**TAREFA 1**
Segundo o texto sobre retrosarias, em que ano foi fundada a Auri Retrosaria?
**TAREFA 2**
Que aulas oferece a Auri Retrosaria, de acordo com o texto sobre retrosarias? Enumere todas.

**TEXTO PARA LER**
----------

Para lá do comércio de fios, a retrosaria aposta também na formação, algo que está presente desde o ínico da loja e que surgiu devido a “uma lacuna no mercado”. Os workshops de tricô são dados pela própria, mas há mais labores na área têxtil para aprender ou aperfeiçoar, sempre através das técnicas tradicionais, como é o caso do croché, diferentes tipos de bordados, tapeçaria, costura, entre muitos outros. “Ensinar as pessoas a trabalhar com as mãos é uma coisa muito bonita de se fazer. As pessoas saem daqui com um grande sorriso e, muitas vezes, orgulhosas de uma nova conquista. O facto de ser capaz de criar uma coisa com as próprias mãos é um poder que se tem perdido muito ao longo do tempo, mas que é fantástico e que traz muita alegria e bem-estar”.

Auri Retrosaria
Rua Oliveira Martins, 10E / 961 201 042
A Auri é uma retrosaria tradicional, daquelas à antiga, onde há novelos de lã, carrinhos de linha, kits de costura e todos os acessórios imagináveis para os ofícios com agulhas um pouco por todo o lado. Fundada em 1961, assume-se como mais do que uma loja, é um espaço de convívio. Prova disso são os encontros semanais de tricô que promove e que, inclusive, se estendem para fora de portas: “Temos uma situação muito engraçada, que é o Museu do Tricô. Todos os meses, um grupo de senhoras visita um museu e tricota nesse museu. E também fazemos retiros de fim de semana. É muito giro, é uma coisa fabulosa”, diz Adelina, a atual proprietária do espaço.
Além de aulas de tricô, a loja oferece também aulas de croché, bordado em lã, patchwork e costura criativa e, no âmbito do Projeto RADAR da Santa Casa da Misericórdia de Lisboa, que tem como objetivo a promoção de bairros mais solidários, comunicativos e atentos à população com mais de 65 anos em situação de risco de isolamento e de solidão não desejada, atua de forma integrada para contribuir para o bem-estar e melhor qualidade de vida destas pessoas através do ensino do tricô. Essa técnica de entrelaçar o fio é, aliás, a maior aposta da Auri, como esclarece Adelina: “O nosso forte é o tricô. Todos os anos vamos ao Jardim Fernando Pessa celebrar o Dia Mundial de Tricotar em Público e também temos o Jornal do Tricô, que tem uma peridiocidade mensal”.

----------

**EXCERTO DE ORIGEM**
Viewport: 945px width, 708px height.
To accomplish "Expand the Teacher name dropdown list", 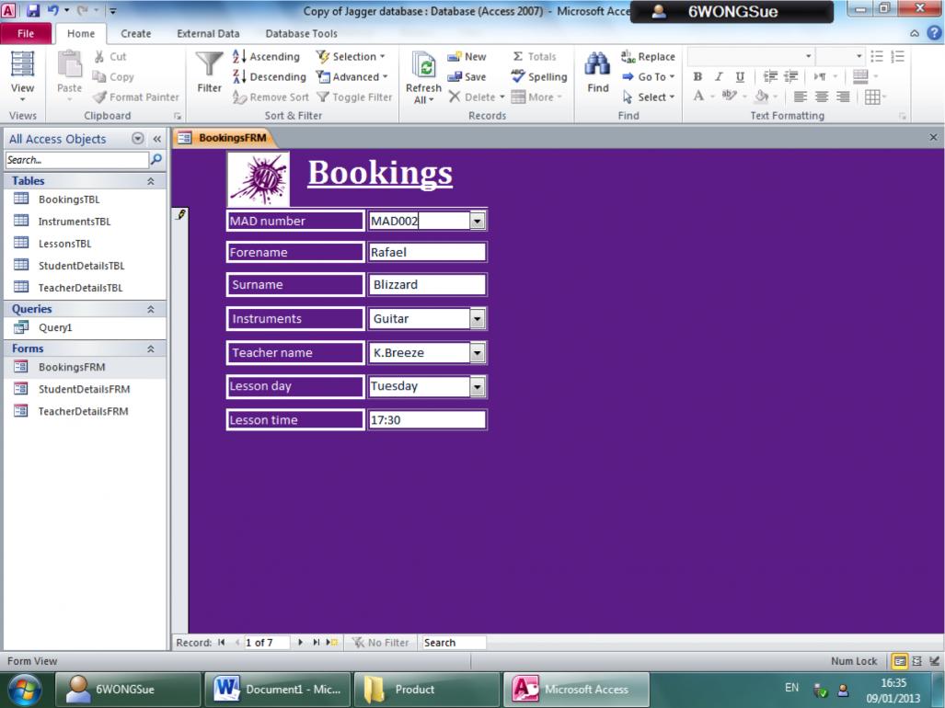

----------

**RESPOSTA 1**
Em 1961.

**RESPOSTA 2**
Tricô, croché, bordado em lã, patchwork e costura criativa.